### EXERCISE DIRECTIONS
Set down exactly the lines of the listing below, please, beginning with the first and ending with the line that holds "Click the 'No".

(INPUT DATA Opens)

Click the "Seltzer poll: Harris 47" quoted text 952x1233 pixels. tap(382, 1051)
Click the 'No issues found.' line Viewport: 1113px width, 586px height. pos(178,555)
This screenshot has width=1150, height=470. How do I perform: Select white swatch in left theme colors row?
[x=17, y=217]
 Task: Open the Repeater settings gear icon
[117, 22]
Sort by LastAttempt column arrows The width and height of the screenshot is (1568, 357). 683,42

(INPUT DATA Closes)

### PROBLEM SOLUTION
Click the "Seltzer poll: Harris 47" quoted text 952x1233 pixels. tap(382, 1051)
Click the 'No issues found.' line Viewport: 1113px width, 586px height. pos(178,555)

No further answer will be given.